A newly discovered dinosaur species bridges the gap between the earliest known group of predators and more advanced beasts such as Tyrannosaurus rex, according to a new study.
Found at New Mexico‘s Ghost Ranch fossil site, the primitive dinosaur lived about 205 million years ago.
The dinosaur, which stood as tall as a large dog, boasts a very unusual skull, said study co-author Hans-Dieter Sues, a vertebrate paleontologist at the National Museum of Natural History in Washington, D.C.
“It has a deep, short snout and these monstrous front teeth. That’s a kind of skull structure for a predatory dinosaur that’s really unexpected for this early point in time,” Sues said.

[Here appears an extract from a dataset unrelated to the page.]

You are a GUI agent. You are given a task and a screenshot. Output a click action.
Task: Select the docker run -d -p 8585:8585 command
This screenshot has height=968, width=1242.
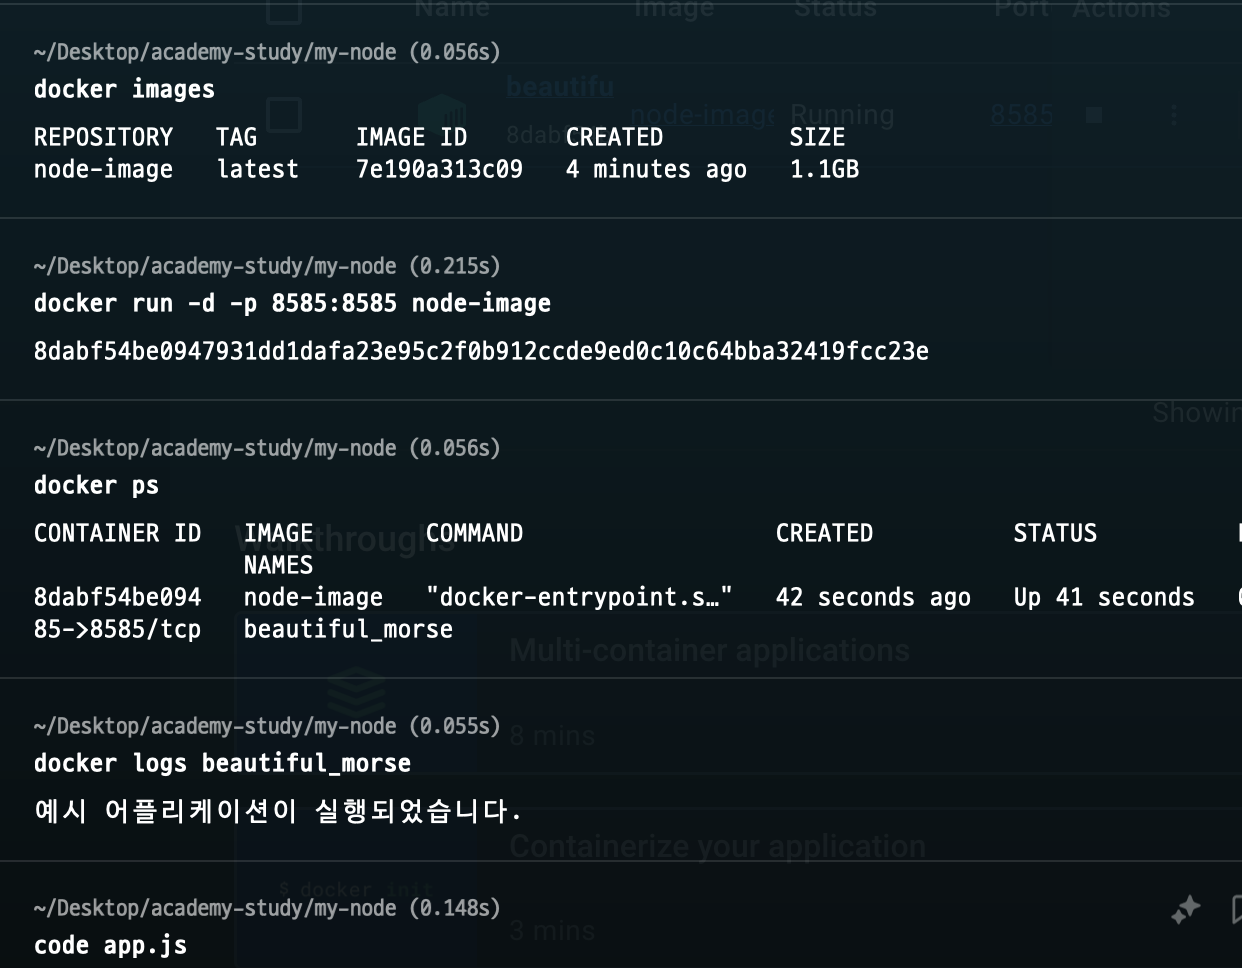pos(292,303)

These features helped earn the new dinosaur the name Daemonosaurus chauliodus, or “buck-toothed evil spirit” in Greek.
Earliest Dinosaurs Were Survivors
The oldest known dinosaurs lived in what’s now South America during the late Triassic Period, some 230 million years ago. This group included early versions of two-legged predators known as theropods.
But a big gap in the fossil record just after this time led many experts to suggest that these early dinosaurs had simply died out.
“The idea,” Sues said, “was that there was this early diversification of dinosaurs … but then they went extinct, and more advanced predators took over during the late Triassic and diversified later at the Triassic-Jurassic boundary, when we know that dinosaur predators greatly diversified and increased a lot in size.”
Now the Daemonosaurus find links the two dinosaur groups.
“Our new dinosaur, along with another one that was found a few years ago … at the same site, indicates that those basal dinosaurs already included a number of early theropods, and that they survived all the way through the Triassic to nearly the beginning of the Jurassic Period.”
Bucktooth Dino Bridges Evolutionary Gap
For now Daemonosaurus is known only by its fossilized skull and neck vertebrae.
But the fossils show that the dinosaur has several features—including cavities in its vertebrae linked to the respiratory system—that bridge the evolutionary gap between the earliest dinosaurs and the neotheropods, the next group of predatory dinosaurs to evolve.
Finding the dino in New Mexico adds another interesting aspect to the discovery, Sues said.
“We had some inkling that the earliest dinosaurs had made it into the Northern Hemisphere when the supercontinent Pangaea was still in existence and animals could walk around on dry land. But the fossil record was limited to South America,” he said.
“The new find gives further evidence that the earliest radiation of dinosaurs did have a wider distribution, and it is due to the incompleteness of the fossil record that we’d found them only in Argentina and Brazil.”